Raw data
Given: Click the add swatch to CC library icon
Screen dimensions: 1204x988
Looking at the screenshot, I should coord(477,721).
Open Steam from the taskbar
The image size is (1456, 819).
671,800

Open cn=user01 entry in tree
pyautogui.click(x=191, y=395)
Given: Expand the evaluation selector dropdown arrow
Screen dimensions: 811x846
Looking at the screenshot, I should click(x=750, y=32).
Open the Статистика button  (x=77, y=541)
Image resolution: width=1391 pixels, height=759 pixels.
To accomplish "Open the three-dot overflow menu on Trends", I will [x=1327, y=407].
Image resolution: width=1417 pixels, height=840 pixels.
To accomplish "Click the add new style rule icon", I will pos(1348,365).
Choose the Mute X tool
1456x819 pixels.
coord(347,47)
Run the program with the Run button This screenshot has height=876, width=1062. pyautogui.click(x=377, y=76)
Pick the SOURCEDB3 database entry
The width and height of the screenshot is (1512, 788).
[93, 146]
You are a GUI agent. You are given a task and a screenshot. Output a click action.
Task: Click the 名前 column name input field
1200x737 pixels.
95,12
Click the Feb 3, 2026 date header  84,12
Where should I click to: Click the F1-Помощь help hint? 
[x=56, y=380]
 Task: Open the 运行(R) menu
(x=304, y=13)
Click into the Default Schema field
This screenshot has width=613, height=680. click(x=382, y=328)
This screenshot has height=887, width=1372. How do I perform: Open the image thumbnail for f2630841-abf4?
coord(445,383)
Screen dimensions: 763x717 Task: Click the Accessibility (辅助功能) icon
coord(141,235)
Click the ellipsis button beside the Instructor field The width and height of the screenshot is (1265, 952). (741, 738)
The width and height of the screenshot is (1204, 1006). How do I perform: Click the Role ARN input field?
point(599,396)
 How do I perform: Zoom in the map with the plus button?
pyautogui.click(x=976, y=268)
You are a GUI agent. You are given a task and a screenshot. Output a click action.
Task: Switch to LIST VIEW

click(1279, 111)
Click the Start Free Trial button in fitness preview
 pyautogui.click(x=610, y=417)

Goal of the exercise
Rename "Screen dimensions" to "Screenshot size" everywhere in the material above, and return the material with nothing else altered.

Correct answer
Given: Click the add swatch to CC library icon
Screenshot size: 1204x988
Looking at the screenshot, I should coord(477,721).
Open Steam from the taskbar
The image size is (1456, 819).
671,800

Open cn=user01 entry in tree
pyautogui.click(x=191, y=395)
Given: Expand the evaluation selector dropdown arrow
Screenshot size: 811x846
Looking at the screenshot, I should click(x=750, y=32).
Open the Статистика button  (x=77, y=541)
Image resolution: width=1391 pixels, height=759 pixels.
To accomplish "Open the three-dot overflow menu on Trends", I will [x=1327, y=407].
Image resolution: width=1417 pixels, height=840 pixels.
To accomplish "Click the add new style rule icon", I will pos(1348,365).
Choose the Mute X tool
1456x819 pixels.
coord(347,47)
Run the program with the Run button This screenshot has height=876, width=1062. pyautogui.click(x=377, y=76)
Pick the SOURCEDB3 database entry
The width and height of the screenshot is (1512, 788).
[93, 146]
You are a GUI agent. You are given a task and a screenshot. Output a click action.
Task: Click the 名前 column name input field
1200x737 pixels.
95,12
Click the Feb 3, 2026 date header  84,12
Where should I click to: Click the F1-Помощь help hint? 
[x=56, y=380]
 Task: Open the 运行(R) menu
(x=304, y=13)
Click into the Default Schema field
This screenshot has width=613, height=680. click(x=382, y=328)
This screenshot has height=887, width=1372. How do I perform: Open the image thumbnail for f2630841-abf4?
coord(445,383)
Screenshot size: 763x717 Task: Click the Accessibility (辅助功能) icon
coord(141,235)
Click the ellipsis button beside the Instructor field The width and height of the screenshot is (1265, 952). (741, 738)
The width and height of the screenshot is (1204, 1006). How do I perform: Click the Role ARN input field?
point(599,396)
 How do I perform: Zoom in the map with the plus button?
pyautogui.click(x=976, y=268)
You are a GUI agent. You are given a task and a screenshot. Output a click action.
Task: Switch to LIST VIEW

click(1279, 111)
Click the Start Free Trial button in fitness preview
 pyautogui.click(x=610, y=417)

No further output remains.